Vallées : les assurances à la traîne
Tempête Alex. Six mois après, les sinistrés peinent à se faire indemniser par leurs assureurs. Une situation que dénoncent les maires et le préfet Xavier Pelletier.
Routes effondrées, maisons fracassées… Les dégâts de la tempête Alex sont lourds. Le conseil départemental a estimé qu’il faudrait plus d’un milliard d’euros pour tout reconstruire. Et 210 millions d’euros pour réparer les biens assurés, selon la Fédération française de l’assurance. Des fonds d’urgence ont été débloqués jusqu’à l’échelle européenne pour aider les vallées. Depuis six mois, les collectivités sont à pied d’oeuvre pour rétablir les accès routiers.
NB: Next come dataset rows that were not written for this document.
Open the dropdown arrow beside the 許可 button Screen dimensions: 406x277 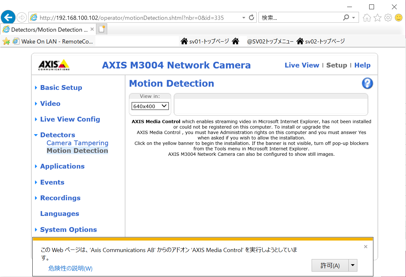click(x=353, y=265)
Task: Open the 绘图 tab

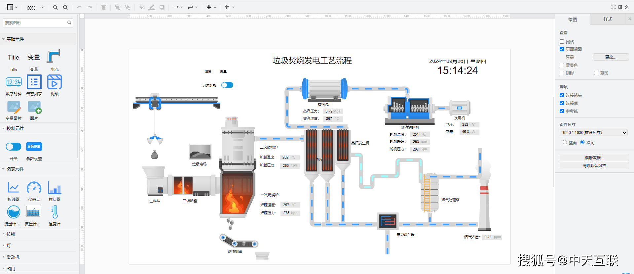Action: pos(572,20)
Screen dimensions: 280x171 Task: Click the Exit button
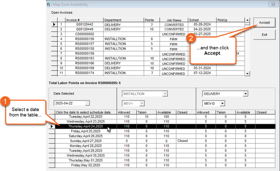click(x=264, y=35)
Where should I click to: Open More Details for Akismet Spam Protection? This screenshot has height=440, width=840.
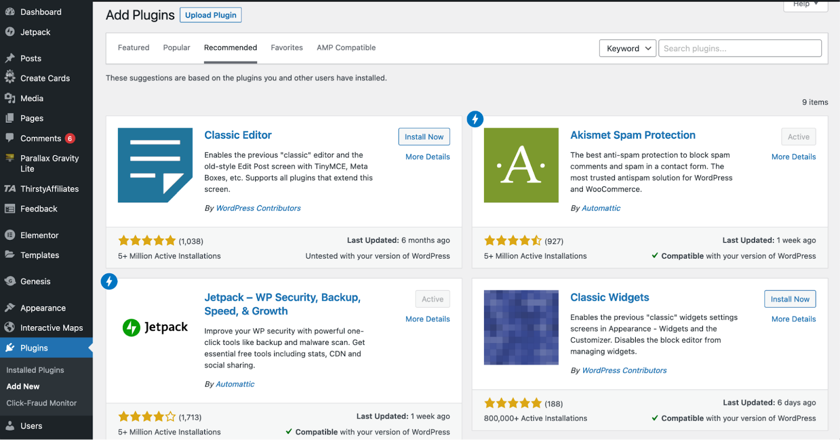point(793,157)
Les bénévoles aussi passent leur week-end à déblayer. Mais les compagnies d’assurances, elles, rechignent à indemniser les sinistrés.
« Elles se défaussent sur les pouvoirs publics »
« Je suis sollicité chaque jour par des administrés qui ne parviennent pas à obtenir de prise en charge, alerte Sébastien Olharan, le maire de Breil-sur-Roya, dans un communiqué. Leurs assureurs se défaussent sur les pouvoirs publics. »
Au téléphone, il précise : « Ils attendent que l’État statue sur l’avenir des biens situés en zone inondable. Mais ça ne les regarde pas ! Elles doivent indemniser les propriétaires sur la base d’une reconstruction à l’identique et verser une somme correspondant à la valeur du bien la veille de la catastrophe. Le fonds Barnier [fonds de prévention des risques naturels majeurs, NDLR] vient en complément de ce que versent les assurances. Il ne s’y substitue pas. »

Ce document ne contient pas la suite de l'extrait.